Stored records:
# # #

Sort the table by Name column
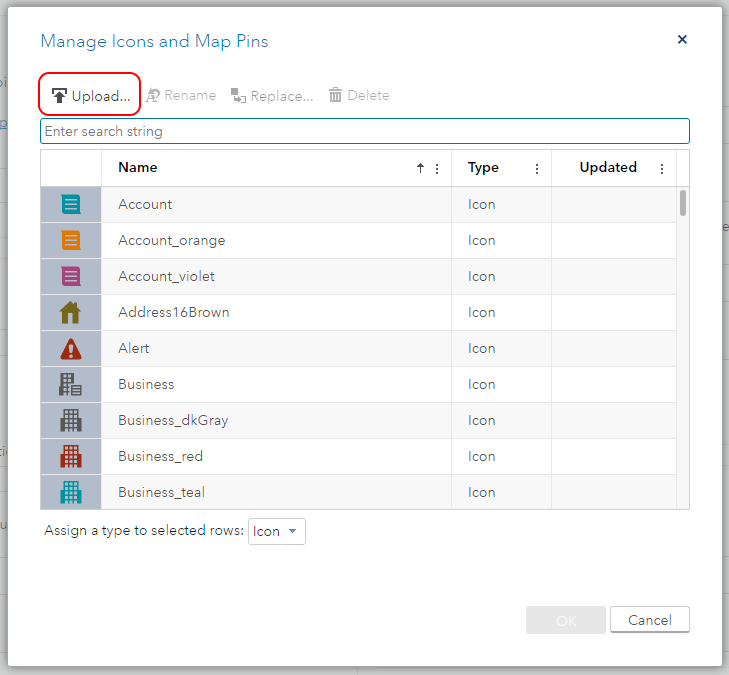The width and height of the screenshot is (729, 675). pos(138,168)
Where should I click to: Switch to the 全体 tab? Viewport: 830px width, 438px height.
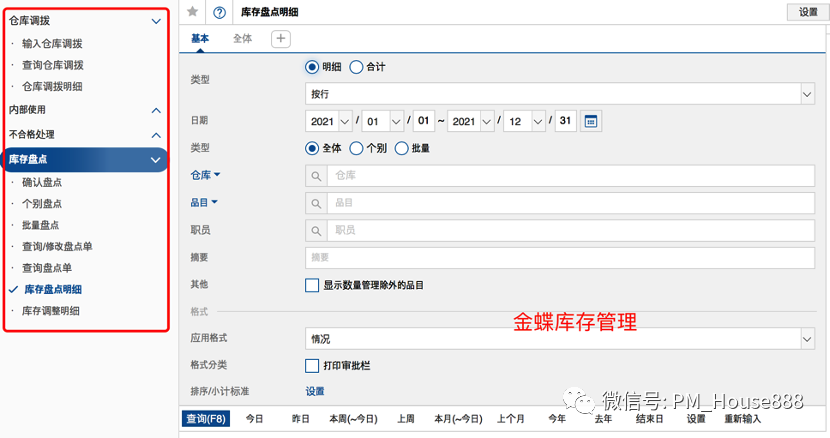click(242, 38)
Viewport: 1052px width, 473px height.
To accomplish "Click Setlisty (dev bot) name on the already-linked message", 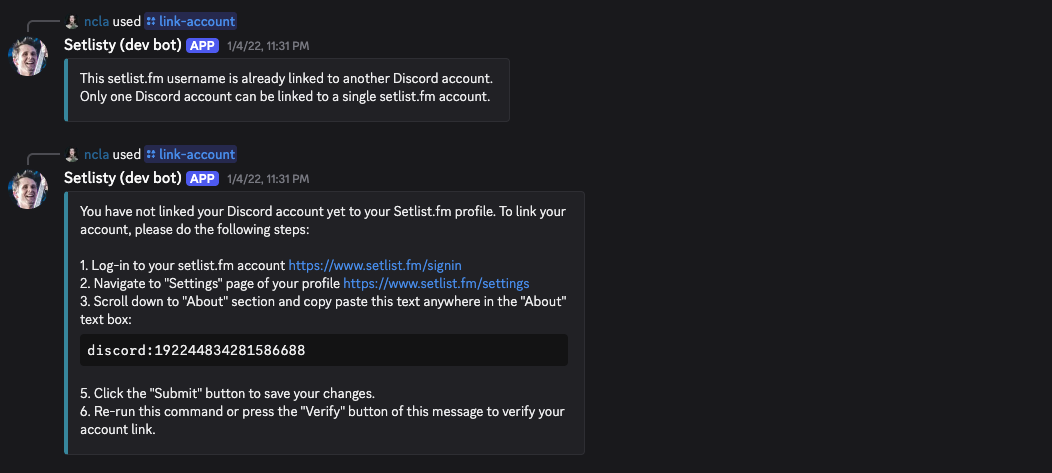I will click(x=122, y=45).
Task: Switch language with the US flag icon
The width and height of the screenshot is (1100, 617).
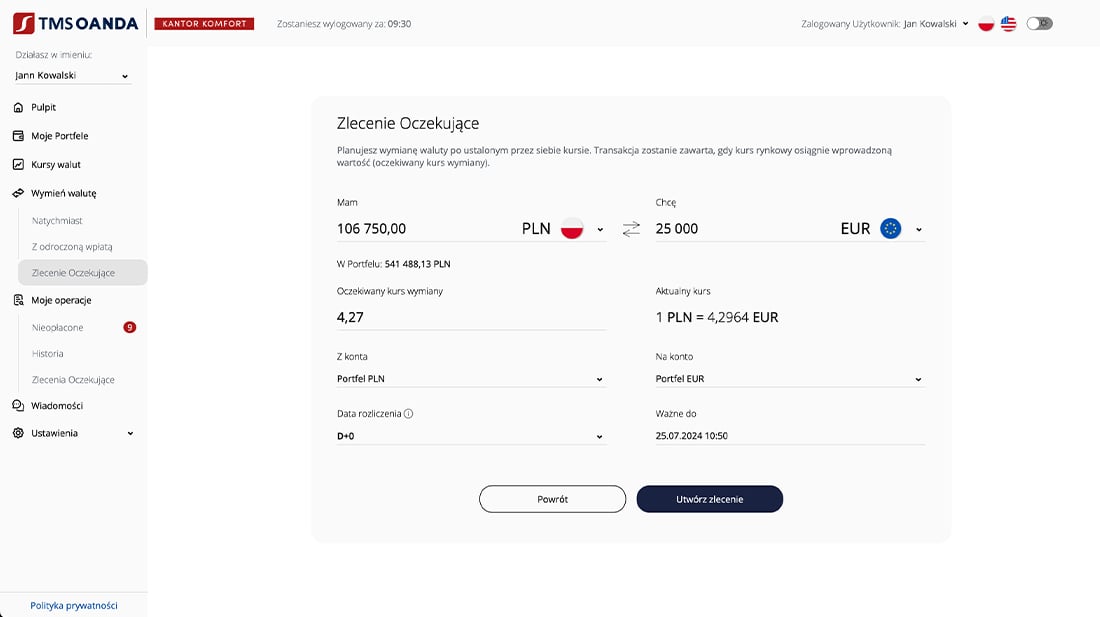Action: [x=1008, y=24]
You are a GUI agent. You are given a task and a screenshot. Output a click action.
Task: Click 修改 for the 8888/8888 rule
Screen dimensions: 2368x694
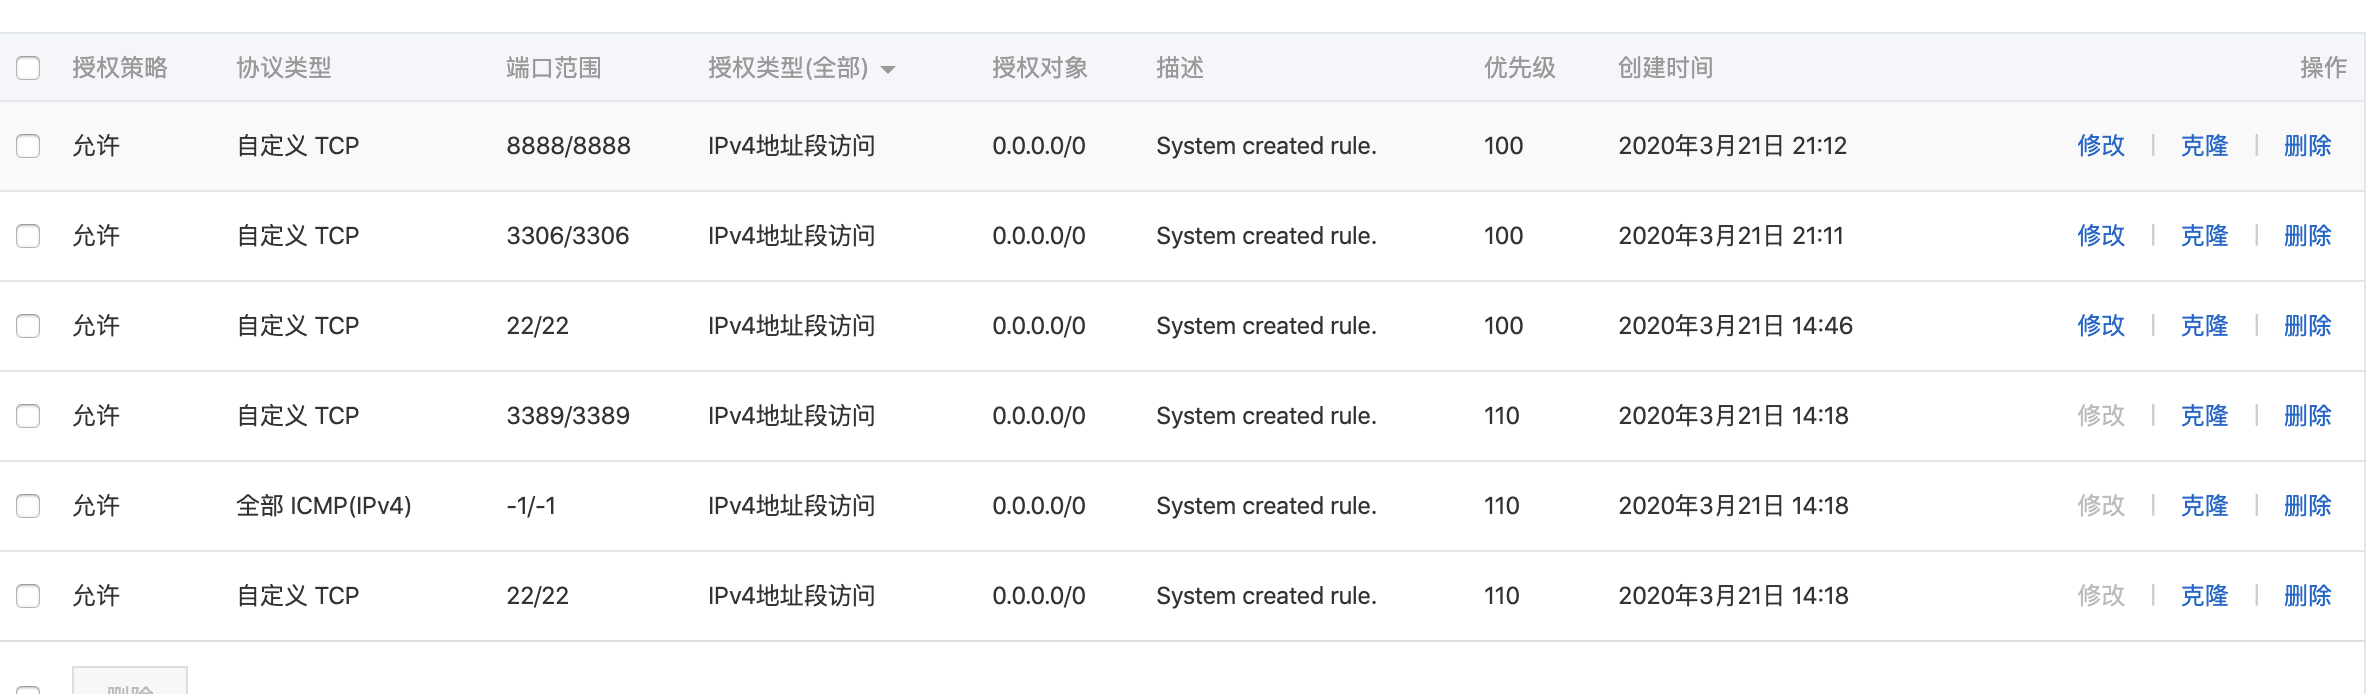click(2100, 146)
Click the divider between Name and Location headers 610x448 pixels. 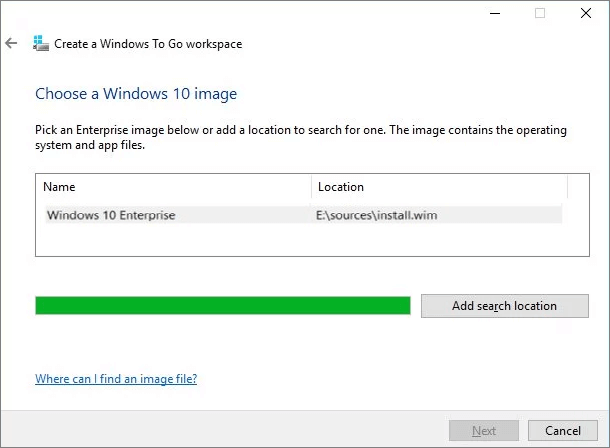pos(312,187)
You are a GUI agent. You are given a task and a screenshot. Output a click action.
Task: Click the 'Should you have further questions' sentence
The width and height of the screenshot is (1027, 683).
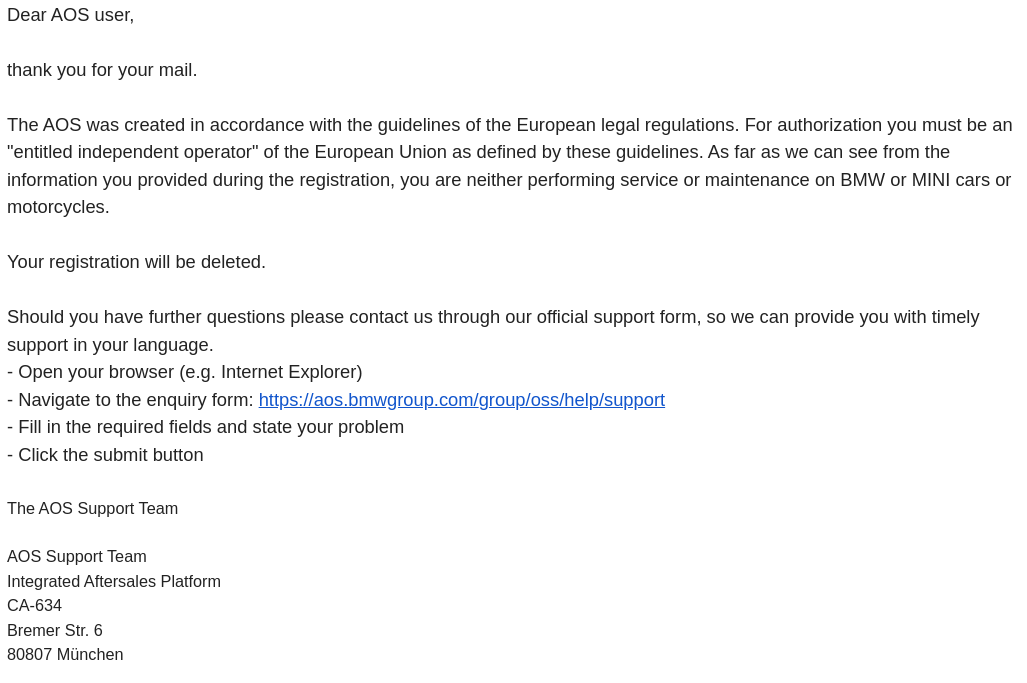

# # #

**TASK DETAILS**:
Your answer must be the lines from the opening line of the entries through the line holding "Viewport: 1052px width, 473px height.", written out exactly and without any picture.

**RESULT**:
Sort the table by Name column
The width and height of the screenshot is (729, 675). pos(138,168)
Where should I click to: Switch to the 全体 tab? Viewport: 830px width, 438px height.
click(242, 38)
Viewport: 1052px width, 473px height.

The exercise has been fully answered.